[SUPPLIED PASSAGE]
###

Currently, the SHA1 hash in the revision table is based solely on the serialized content of the revision. The new code in RevisionSlots behaves the same as the old code in Revision in that respect, except that it combines the hashes of all slots.
However, in order to provide the intended semantics ("revisions with the same hash have the same content"), this hash should differ for revisions that have the same content in different slots, or in the same slot with a different content model. Wikitext [[5]] is not the same content as the JSON [[5]].
Re-defining the hash function would be simple, but that would break compatibility with all existing hashes in the database. Only including the model and slot role if there is more than one slot would be an option, but would be confusing.
In order to safely re-define the hash, we should introduce a prefix that allows us to identify the hash function in the hash string itself, similar to the way the prefix works for password hashes. However, in order to have room for such a prefix in existing 32 character rev_sha1 field, we'd have to change the encoding to base64 first.

###

[ENTRIES SUPPLIED]
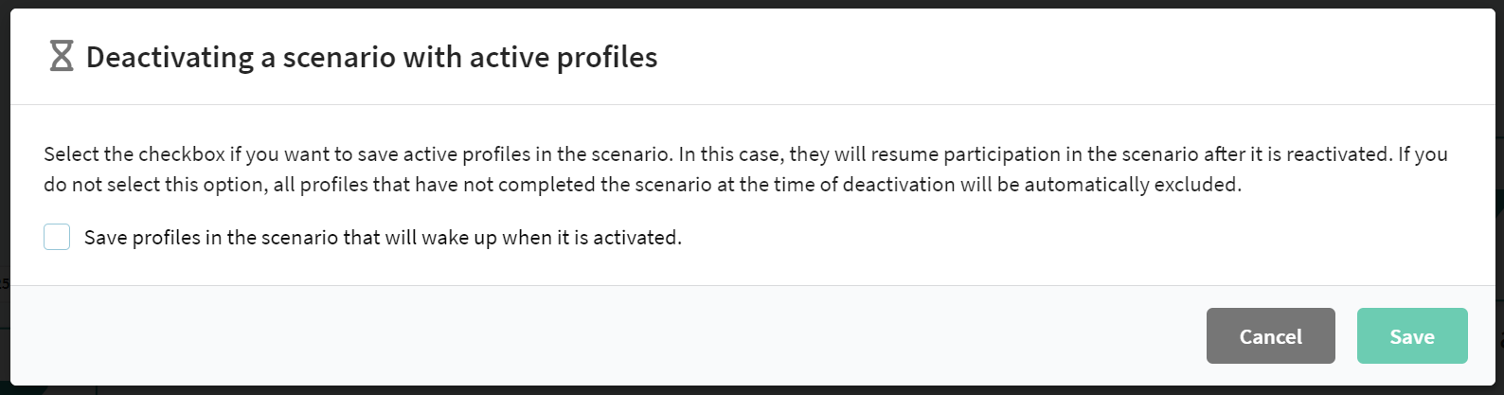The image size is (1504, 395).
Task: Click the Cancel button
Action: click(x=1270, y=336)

###

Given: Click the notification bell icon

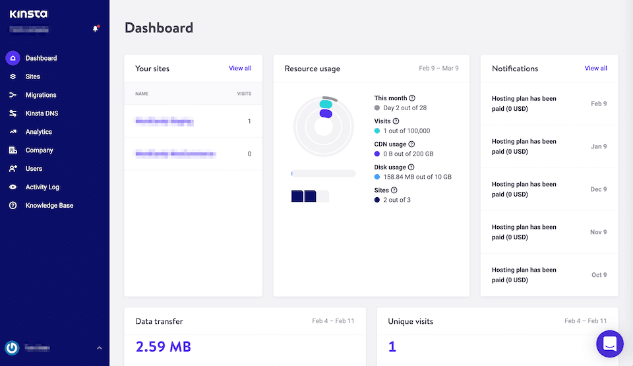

###

[ACTIVITY LIST]
1 - Answer these questions about the SHA1 revision hash discussion:
(a) What is the SHA1 hash in the revision table currently based on?
(b) What would re-defining the hash function break?
(c) What would have to change before a prefix could fit in the existing 32 character rev_sha1 field?
2 - Pick up the SHA1 revision hash discussion after its final sentence and carry it forward.

[TASK ANSWERS]
1 -
(a) It is based solely on the serialized content of the revision.
(b) It would break compatibility with all existing hashes in the database.
(c) The encoding would have to change to base64.

2 -
Proposal:
- Change RevisionSlots::calculateSha1 to return a hash constructed as follows:
- sort all slots by slot role name
- for each slot, construct a string consisting of the slot role, the content model, and the slot's content hash, separated by pipe characters (|).
- concatenate all these strings, separated by \n (CR).
- Calculate the Sha1 hash of the result, and encode it using base64_encode( hex2bin( $hash ) ). This gives a 28 character string.
- prefix the result with "31:" (referring to MW 1.31). This results in a 31 character string.
- Return that 31 character string as a hash.
These new-style hashes are incompatible with the hashes we previously generated, but they are easily distinguishable based on the presence of the ':' separator.
Note that with the new MCR schema, the old base36 sha1 of each slot is still available in the cnt_sha1 field of the new content table. The hashes in the rev_sha1 field can be re-generated using the new algorithm using the information in cnt_sha1.
Note however that rev_sha1 is not used for anything in MediaWiki itself. It exists mainly for diagnostic purposes, and for the benefit of tools on Toolforge.
Note that this is a breaking change to anything that exposes the revision hash, including the respective API modules and the XML dump format.